*SUPPLIED RECORDS*
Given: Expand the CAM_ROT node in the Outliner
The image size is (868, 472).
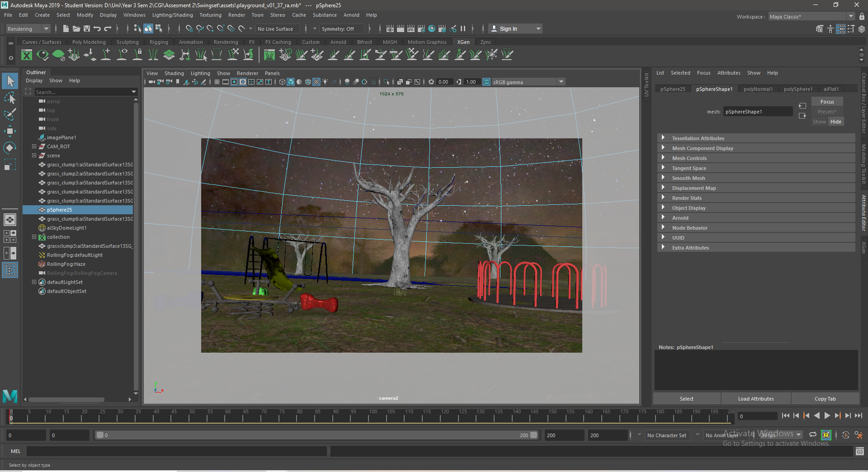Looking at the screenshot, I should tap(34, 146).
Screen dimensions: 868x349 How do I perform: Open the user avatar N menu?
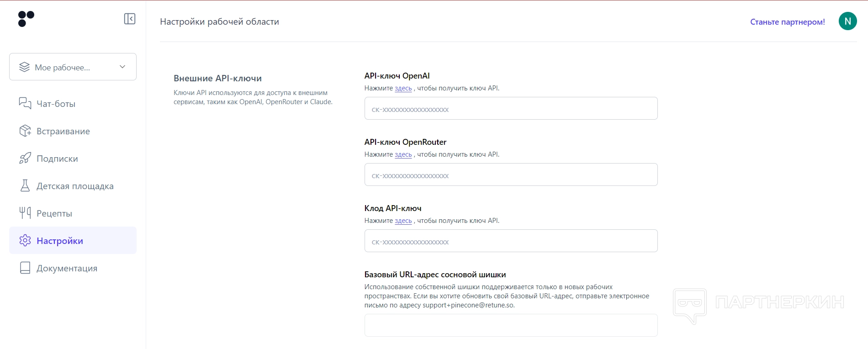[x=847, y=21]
--
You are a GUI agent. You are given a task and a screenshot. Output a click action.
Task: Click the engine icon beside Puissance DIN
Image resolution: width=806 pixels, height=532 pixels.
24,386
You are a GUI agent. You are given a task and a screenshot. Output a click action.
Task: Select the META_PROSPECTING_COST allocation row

*TO DO*
Only the lines from the one containing "Task: Click the" through the one containing "Task: Select the" are to be retyped, both boundary lines included, with no other material.

*RESULT*
Task: Click the engine icon beside Puissance DIN
Image resolution: width=806 pixels, height=532 pixels.
24,386
You are a GUI agent. You are given a task and a screenshot. Output a click action.
Task: Select the META_PROSPECTING_COST allocation row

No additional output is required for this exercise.